Occupant une ancienne bâtisse au bord de la mer, au 42 rue Zemouri Boumediene à Bologhine, sept familles locataires, dont celle de Mme Bouguerra, ne savent pas à quelle autorité s’adresser afin de résoudre leur problème de logement, qui dure depuis plus de vingt ans.
Mme Ait Ali, veuve Bouguerra, que nous avons rencontré, se plaint de la vétusté du bâtiment qu’elle occupe avec d’autres familles. Elle affirme que la bâtisse, « classée au rouge lors de la crue de Bab El-Oued et du séisme de 2003, risque de s’effondrer à tout moment ». Pour cette mère de famille, victime du terrorisme, la solution réside dans leur relogement.

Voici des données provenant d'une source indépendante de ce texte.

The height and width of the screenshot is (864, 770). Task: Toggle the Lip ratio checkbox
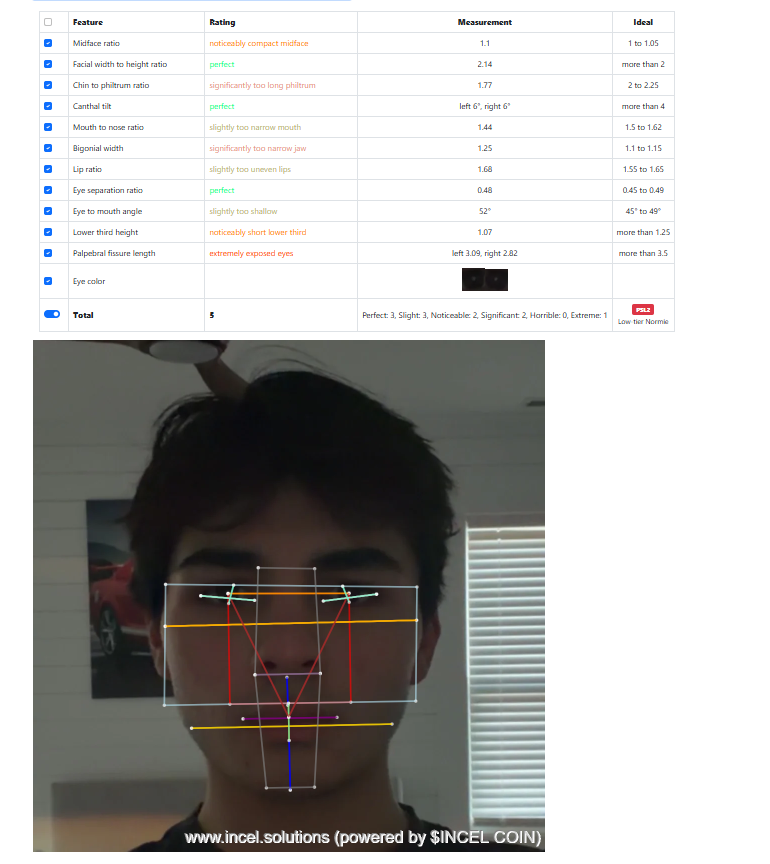[48, 169]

Elle a souligné, par ailleurs, que son mari, commerçant de son état, a été égorgé par des terroristes à Notre-Dame. Un de ses fils a été, lui aussi assassiné par les groupes armés, tandis que, son jeune fils a été blessé à Aïn Defla en 2001, alors qu’il n’avait que 13 ans.

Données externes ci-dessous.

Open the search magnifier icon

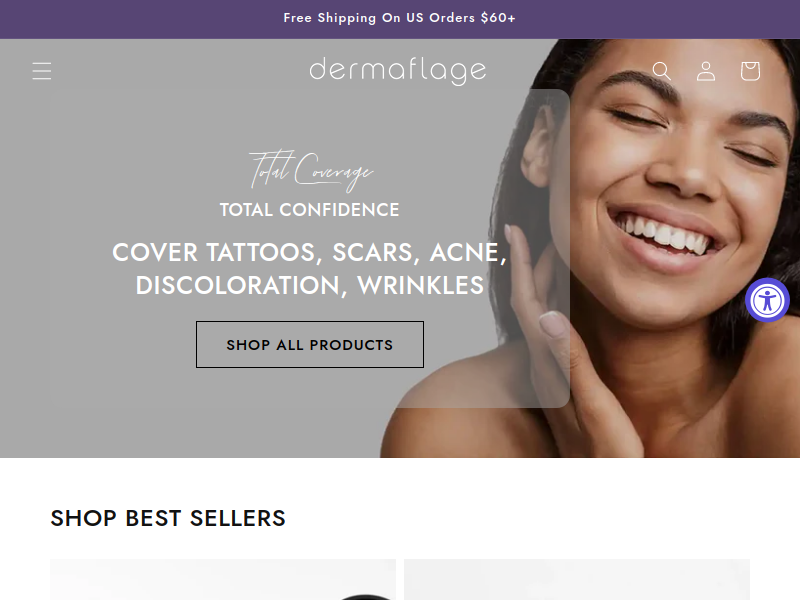[x=661, y=71]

Mme Bouguerra s’interroge sur le comment de l’abandon de ces sept familles qui risquent non seulement, de se retrouver, du jour au lendemain, sans toits, mais de trouver la mort, alors qu’elles ont déjà échappé, par le passé, à ce tragique destin.
D’autre part, Mme Bouguerra a indiqué que tous les recours adressés à l’APC de Bologhine, « depuis 1998 sont restés lettre morte ». Le calvaire que vivent ces familles s’intensifie lors de chaque saison hivernale. Elles attendent un geste des autorités concernées. Leur relogement constitue l’unique solution. Il mettra fin à leur calvaire, et peut-être même une éventuelle mort sous les décombres.